» PROBLEM DESCRIPTION:
Please rewrite all of the material, replacing "meeting" with "session" and keeping everything else the same. Omit the pictures from your answer.

%%

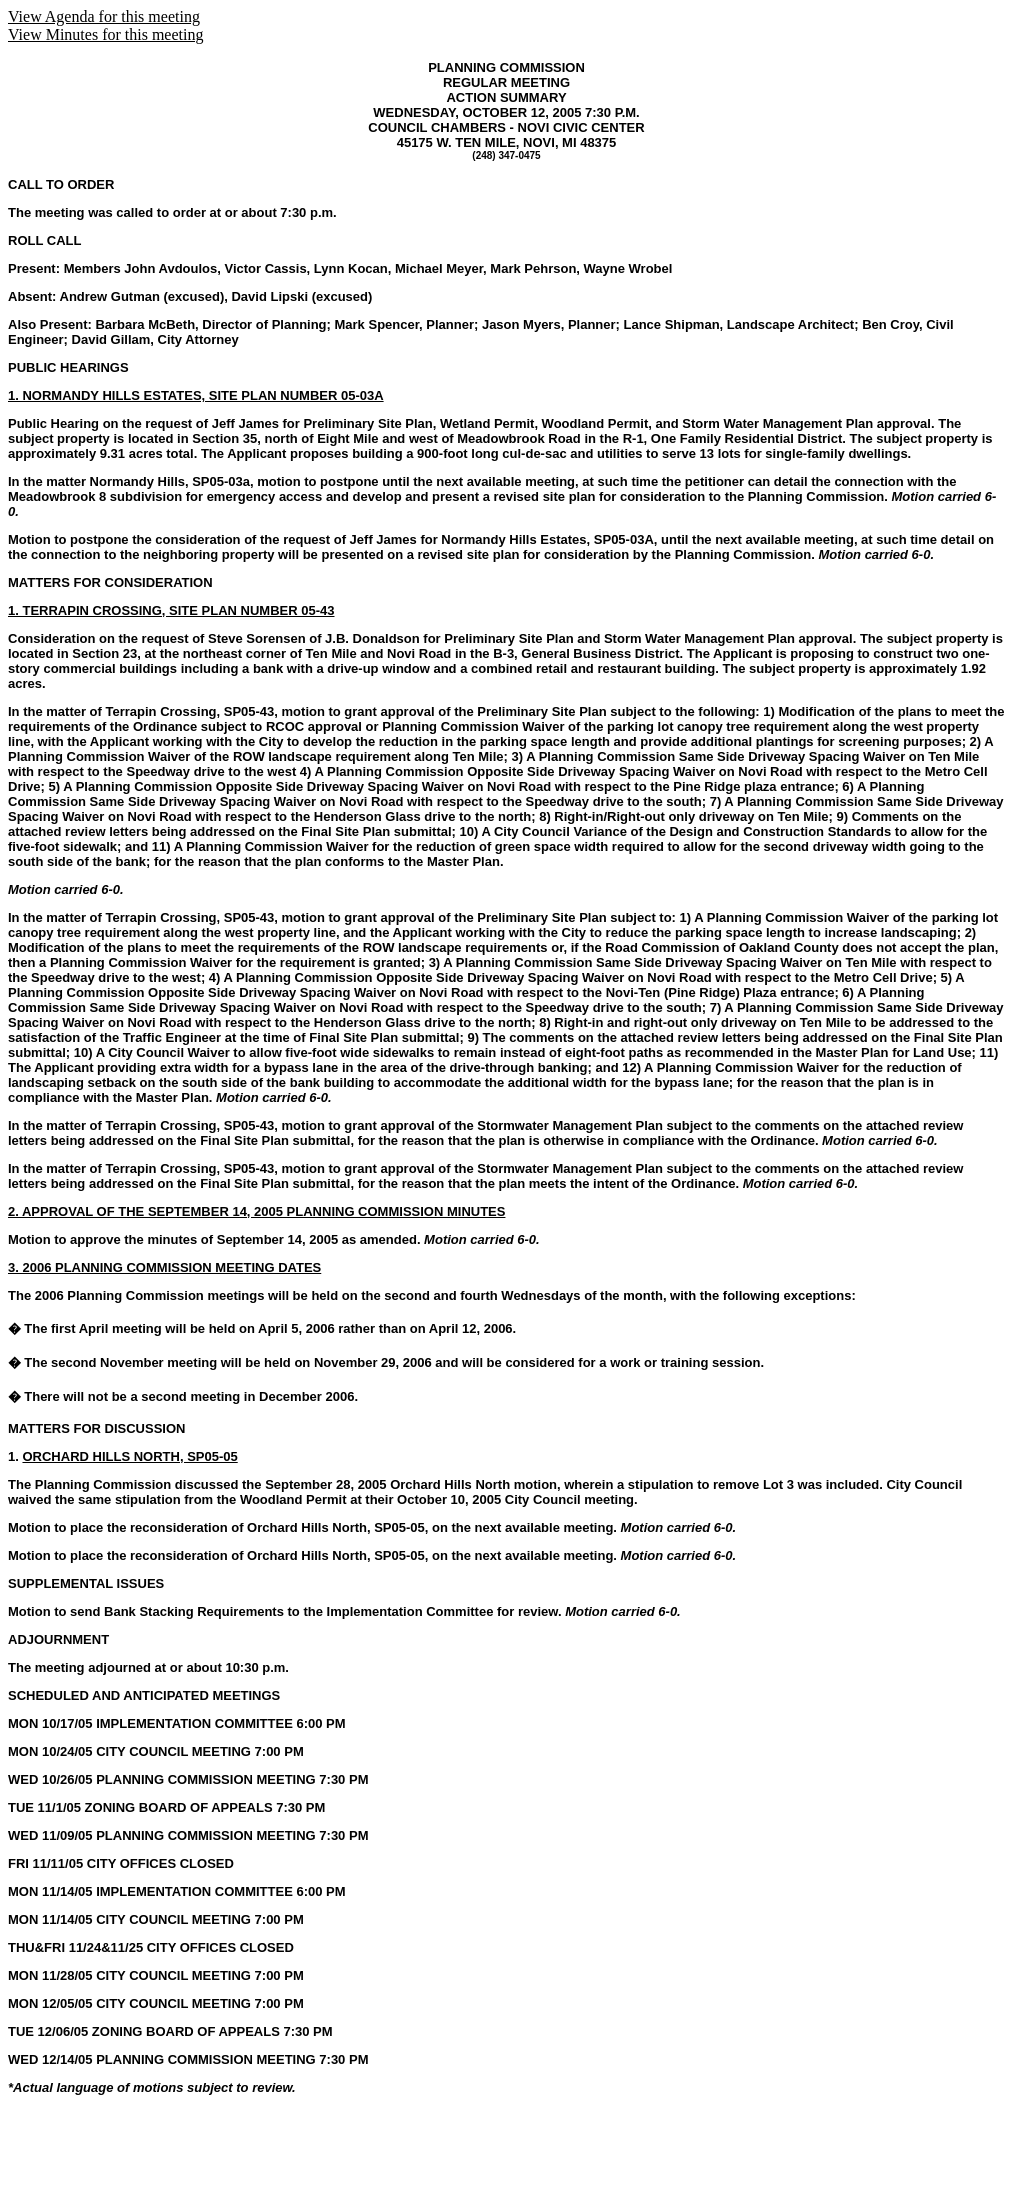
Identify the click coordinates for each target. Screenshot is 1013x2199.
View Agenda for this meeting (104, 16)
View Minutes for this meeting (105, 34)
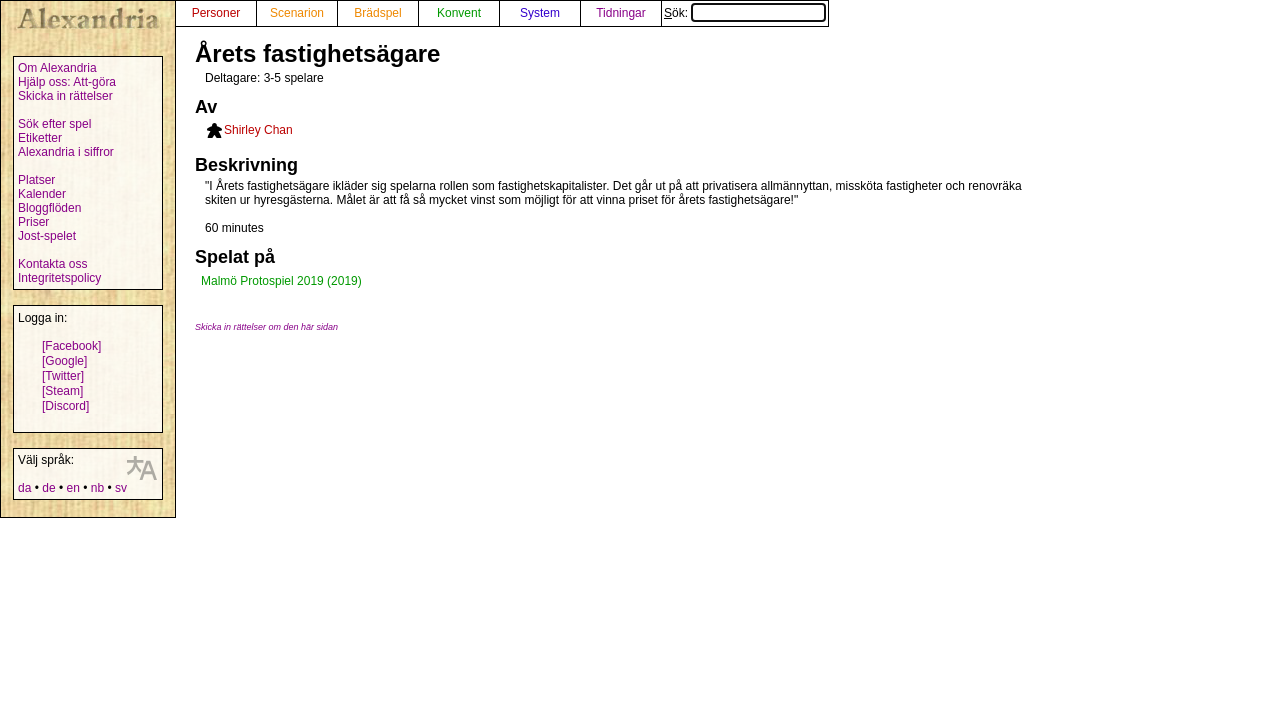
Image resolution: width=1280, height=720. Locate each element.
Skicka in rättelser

%%

» FINAL RESULT:
Identify the click coordinates for each target. Screenshot is 1013x2199.
View Agenda for this session (104, 16)
View Minutes for this session (105, 34)
Image resolution: width=1280, height=720. Locate each element.
Skicka in rättelser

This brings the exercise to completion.